Blog - Scimitar And Seaquest In The Spring
There’s a spring in the step, we’re loaded with armfuls of victuals again, and the tykes are snapping at our shins. This will be a five-day sortie aboard the 42-footer, spilling into Monday purely because the forecast says 26C tops. And I’ve been smiting the keyboard, so I’m ahead of schedule for a change. Writing is like that. Pulling teeth one day, child’s play the next.
The fact we’ve been interstate on assignment for the past two weeks has helped. We winged it to the Gold Coast and drove up to Brisbane via a convoluted route thanks to a GPS left in no-toll mode. Thankfully, you don’t get slugged with them on the water. Yet. The way we’re headed, tolls will come, I reckon.
Anyway, the impetus was a revisit of two unsinkable Australian-built boats we first tested by yours truly in the mid-1990s. I got back behind the wheel of the latest SeaQuest 3000 cabin cruiser with twin 200hp Verado outboards. It’s an interesting boat, with nothing else much like it, that is surely tried and tested more than a decade on.
Developed by F1 race-boat buff Bob Trask, the SeaQuest left an impression. I remember well our inaugural test all those years ago when we shot across to Tangalooma Wrecks inside Moreton Island with an esky full of fresh prawns and a model who must have been sporting the first set of silicon floaties fitted in Australia.
I photographed the boat through the rusted porthole of a wreck, shot the model in a pink bikini down below, and raced up the top of the sandhills, hopping away from the March flies, to get some overheads. They were great pics and, moreover, testimony to a good day aboard a clever compact cruiser.

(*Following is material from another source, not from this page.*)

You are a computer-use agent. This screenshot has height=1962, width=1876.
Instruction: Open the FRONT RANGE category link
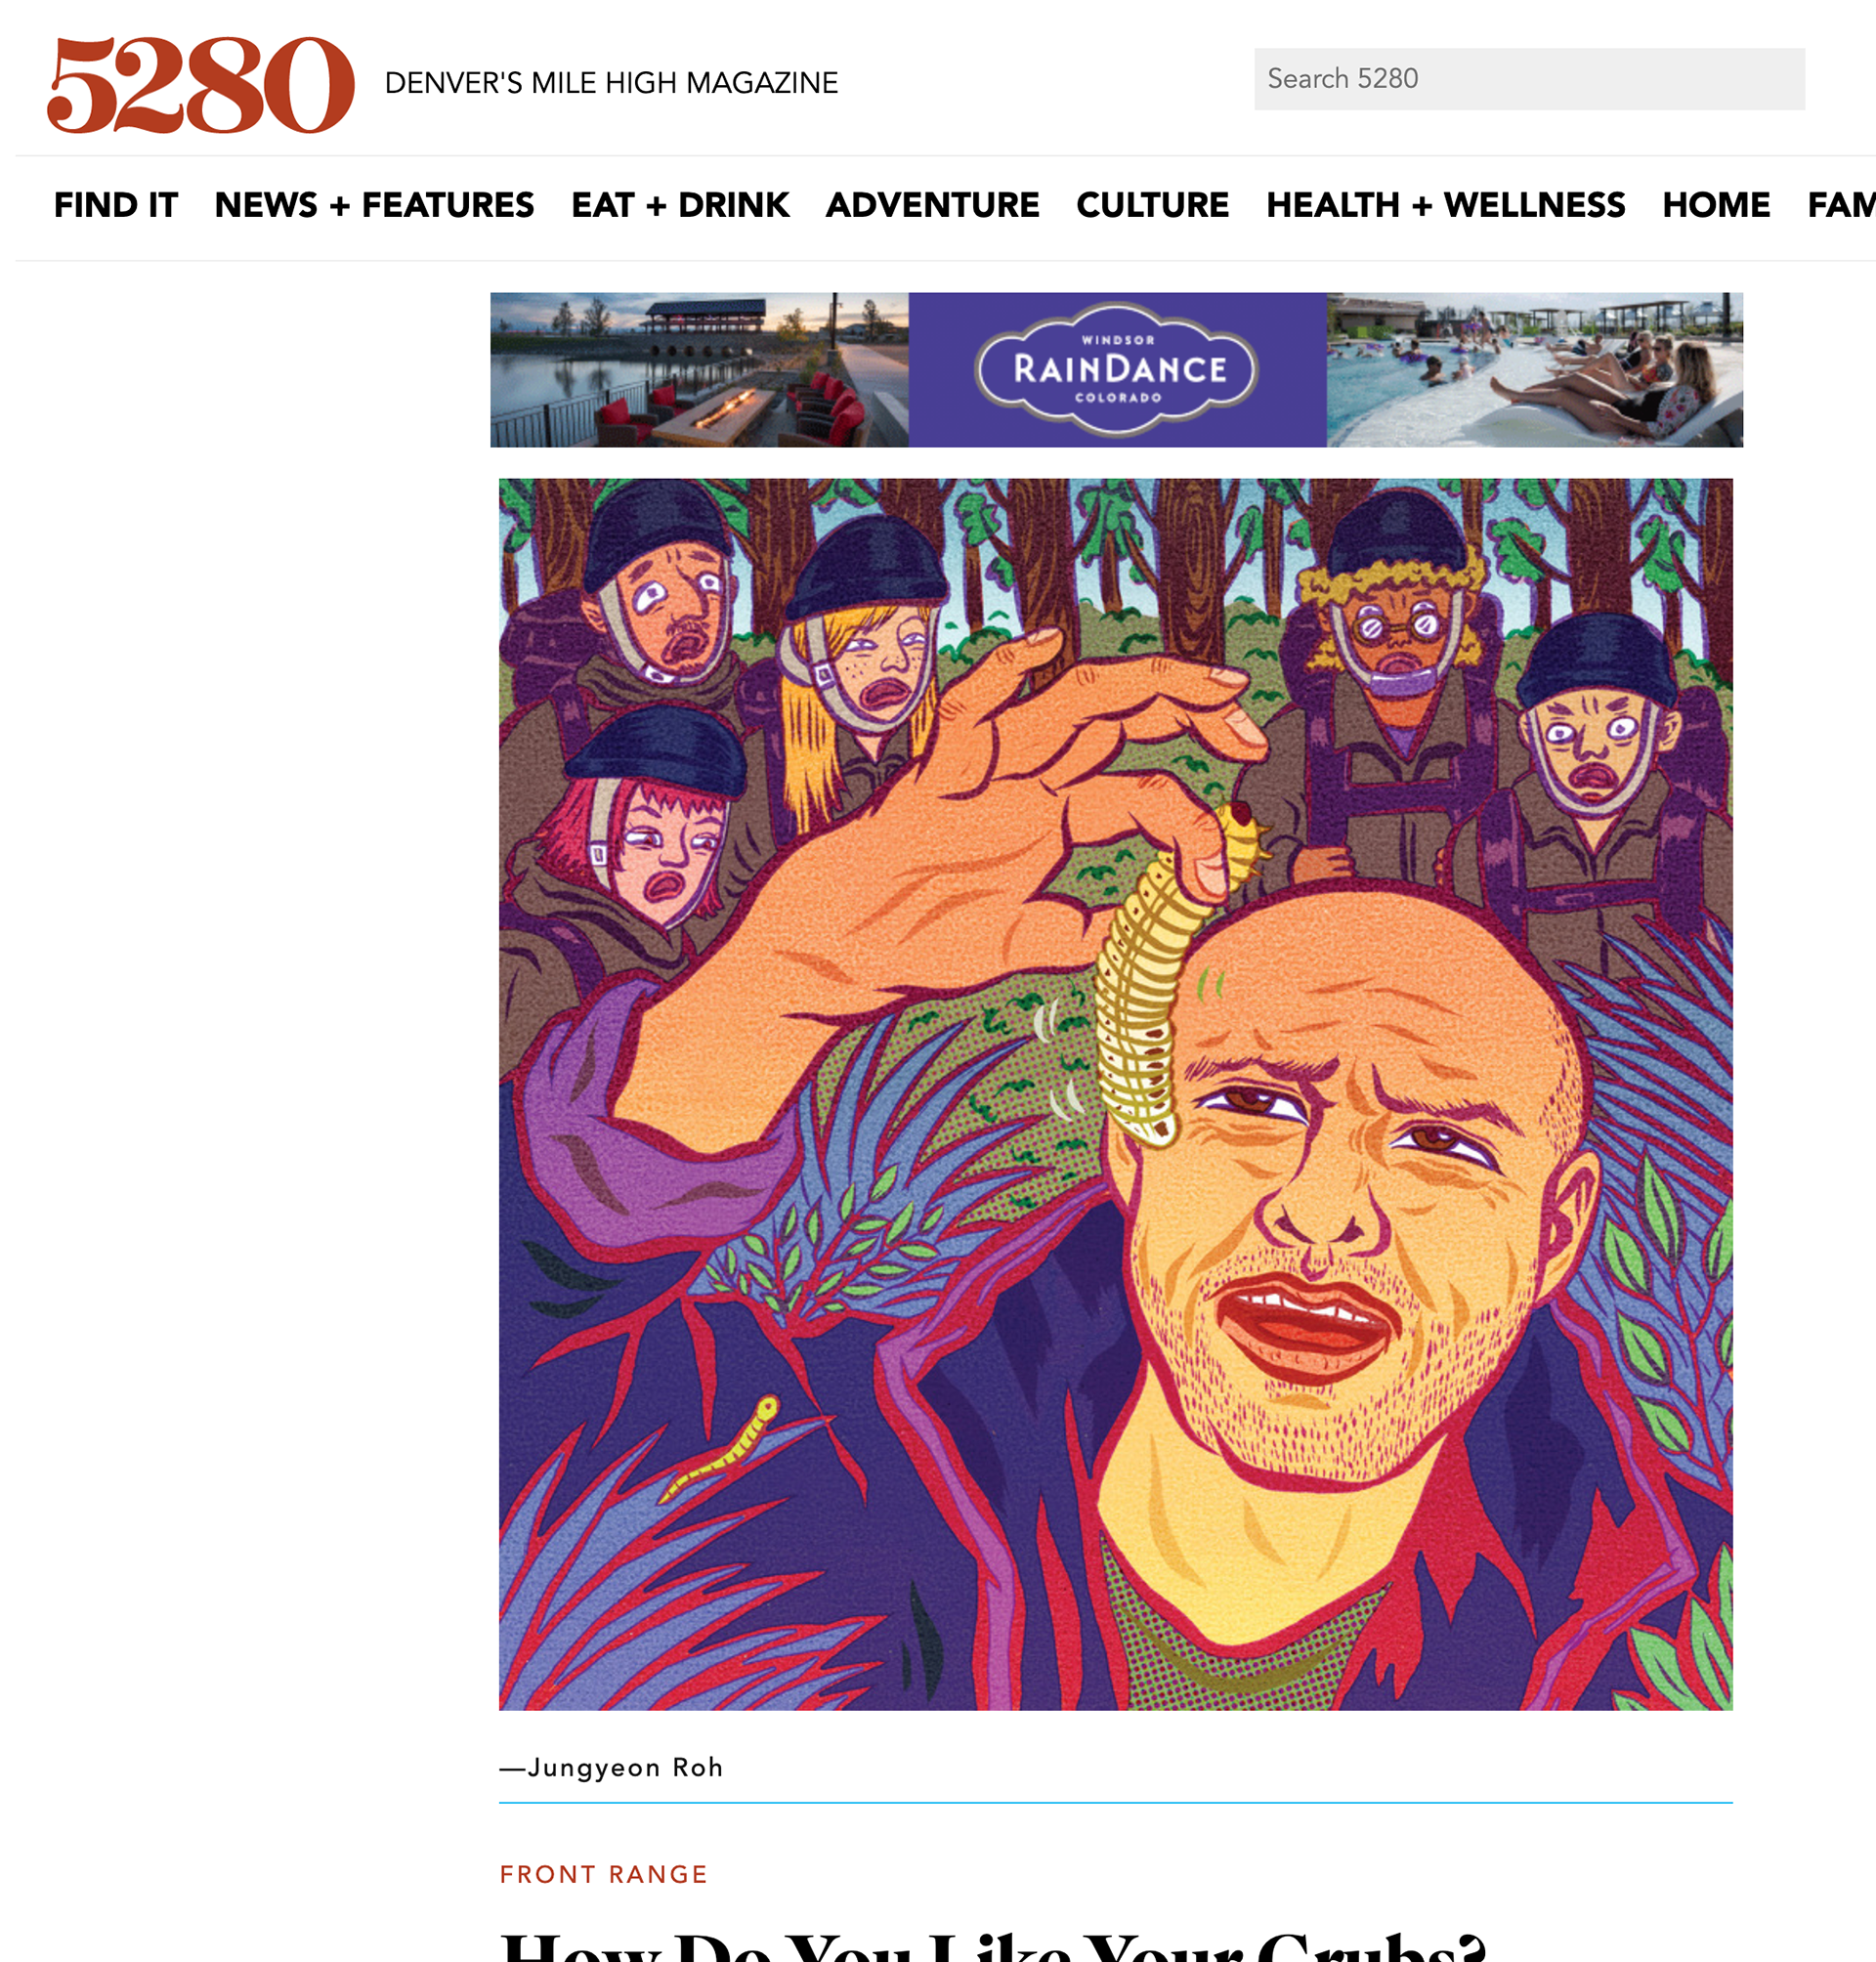[x=603, y=1874]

But do you remember 1997? How could you forget it? It was the year Tony Bullimore was plucked alive from his yacht five days after it capsized in the deep Southern Ocean. Thanks heavens for that chocolate bar and bottle of water, if not sheer British bulldog determination.
But it was also when a bunch of colleagues and I awarded the less well-known Scimitar 1010 our prestigious Australian Powerboat of the Year award. The boat we judged back then was number one. Fast forward 14 years and I’m back aboard. Only this is Scimitar 65. In the interim, I’ve tested the 1010 on one other occasion. That was mid-2002 on Pittwater after the clever catamaran underwent its first round of modifications. Actually, it’s been more evolution than revolution, as the Scimitar was always ahead of its time.
After those twin Moreton Bay tests, it was onwards and upwards to Maroochydore for some R&R about the river and along the beachfront. I contemplated renting a tinnie or even a Hobie cat, but a couple of flicks of a long-dead pilchard off the beach provided the fix — a couple of bream and a lone flathead.
Besides, everyone’s champing at the bit now to make tracks in our boat. I knew that was coming. Spring in Sydney is among the very best boating seasons, even if the water is bracing and you need a shot to muster the courage to dive in.
On that note, I have to fly or, rather, cast the lines. We need a beach anchorage. Then we’ll feed the rug rats and paddle to shore. I might make some water with the desalinator and arc up the barbecue, too. Then I’ll celebrate with a sundowner on deck and crank up the Bose without fear of upsetting neighbours. The just-add-water fix without a manic Monday.